Start of Block
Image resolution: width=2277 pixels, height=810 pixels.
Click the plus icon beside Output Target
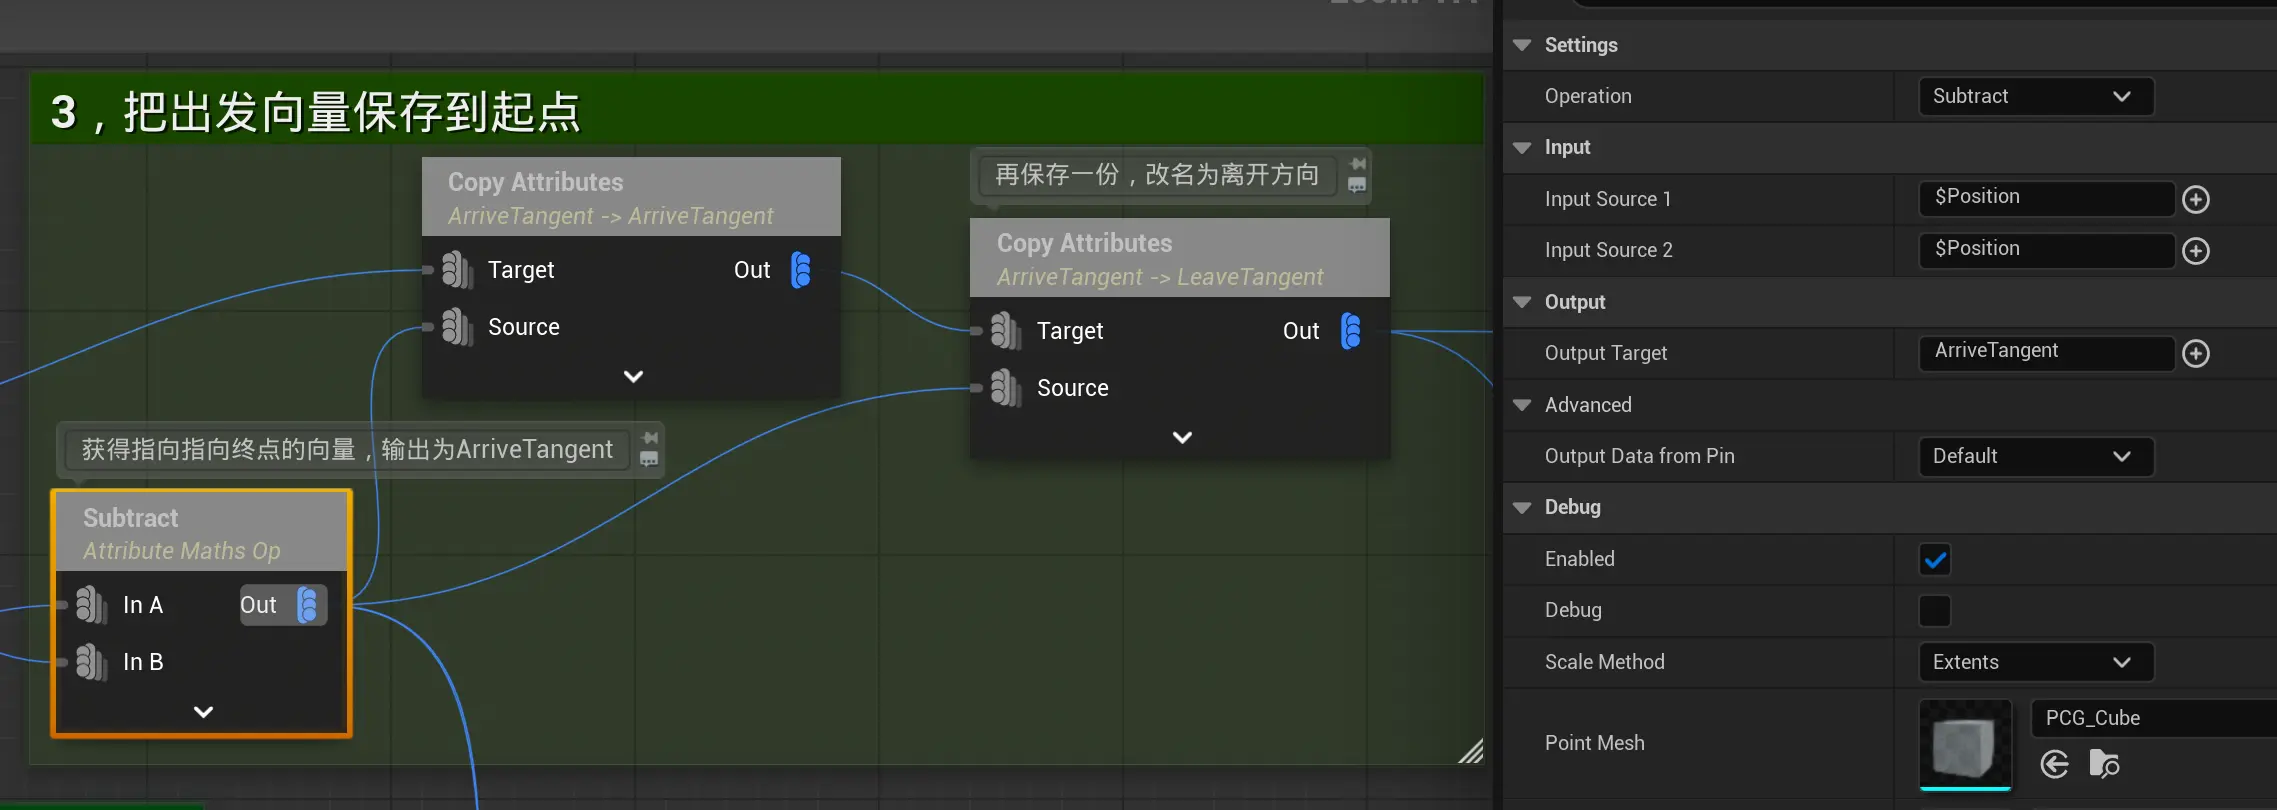pos(2195,354)
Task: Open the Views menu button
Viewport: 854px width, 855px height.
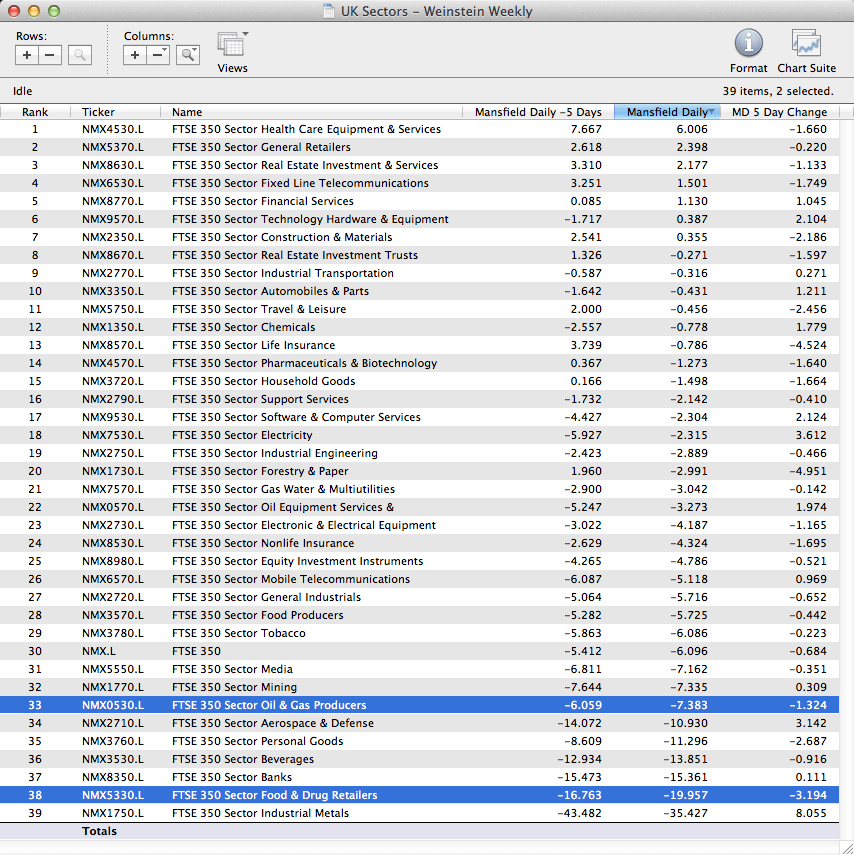Action: click(232, 46)
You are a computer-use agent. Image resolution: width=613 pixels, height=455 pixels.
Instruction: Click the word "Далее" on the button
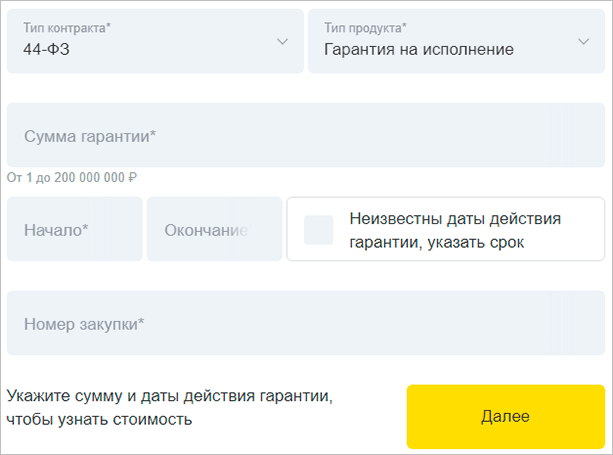[x=505, y=416]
End of Block
• WORK INSTRUCTIONS: Going through the entries above, tally each line that has the word "resolution". Answer with the number only.

• EXPECTED OUTPUT: 2